_Task directions_
Reproduce, unchanged, the stretch of the listing from the line containing "Where should I" through the line containing "tap(174, 301)".

_Entries supplied_

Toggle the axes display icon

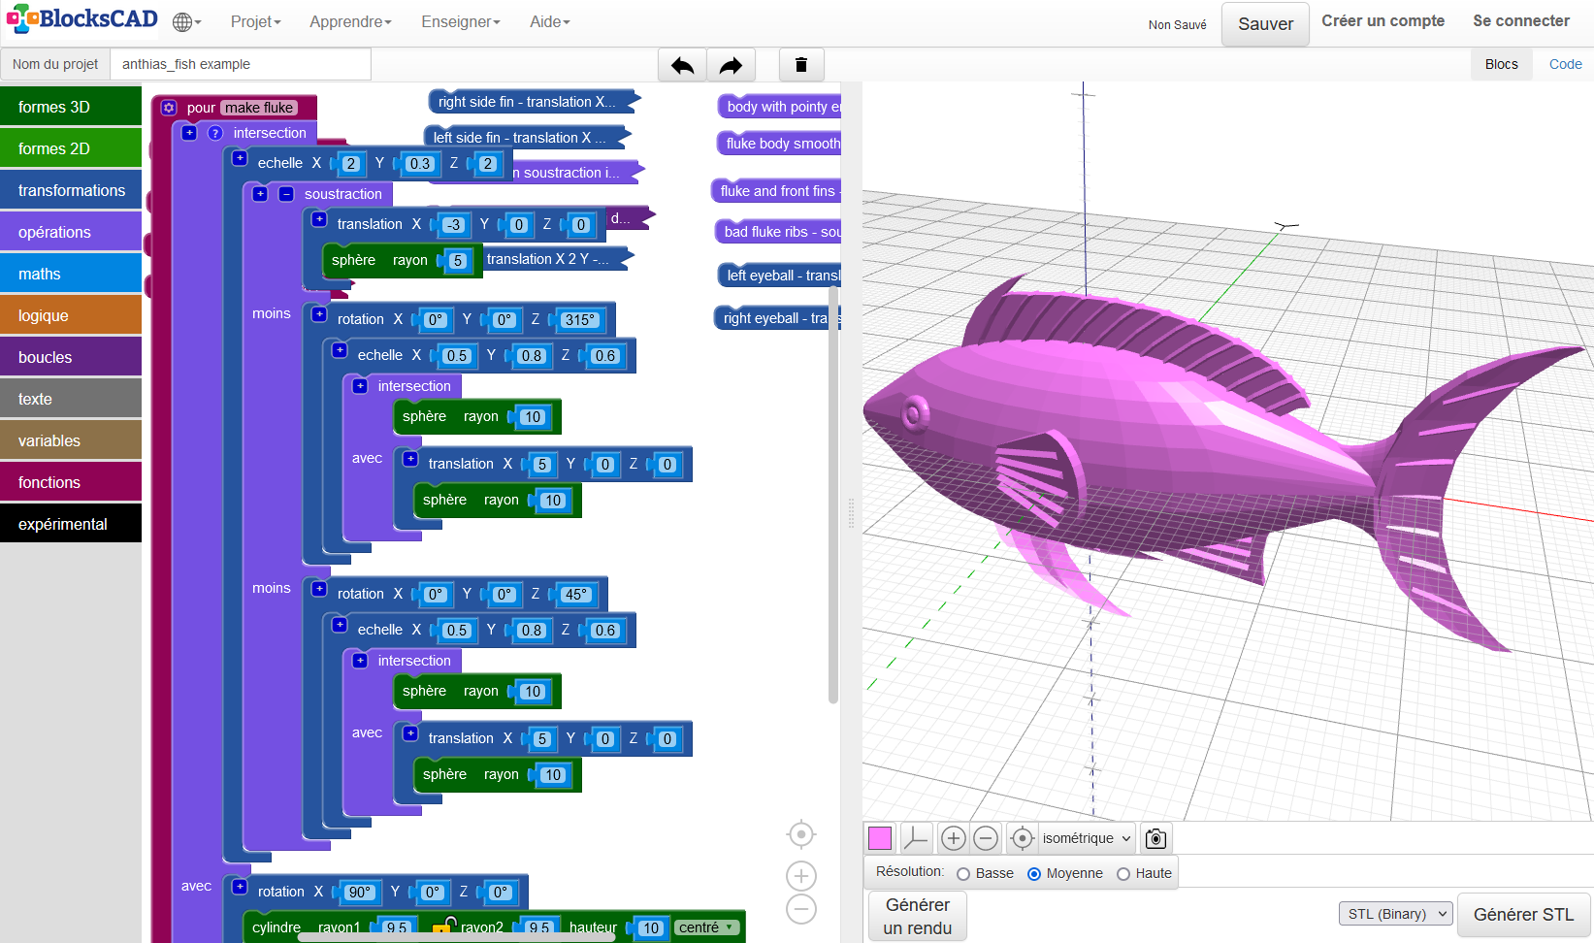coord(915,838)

...

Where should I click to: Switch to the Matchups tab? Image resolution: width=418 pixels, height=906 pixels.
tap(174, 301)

* * *

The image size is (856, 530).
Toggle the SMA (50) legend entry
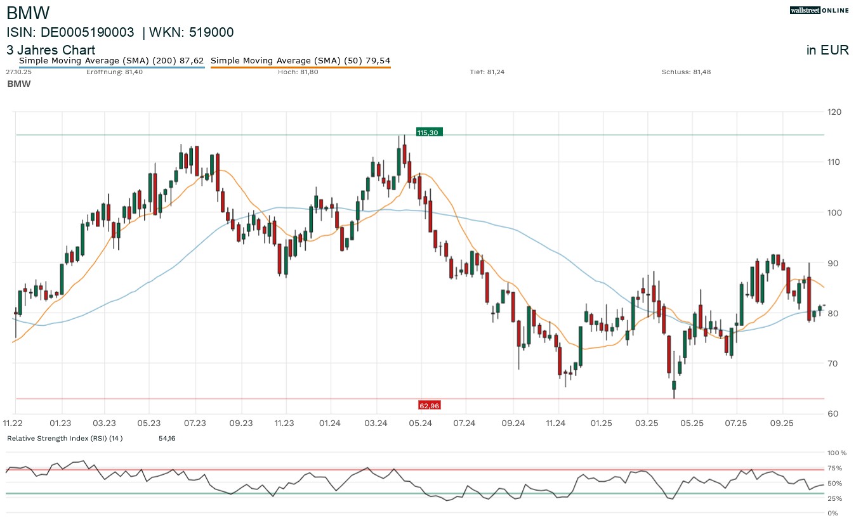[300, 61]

_Exercise output_
Where should I click to: Switch to the Matchups tab? Image resolution: width=418 pixels, height=906 pixels.
tap(174, 301)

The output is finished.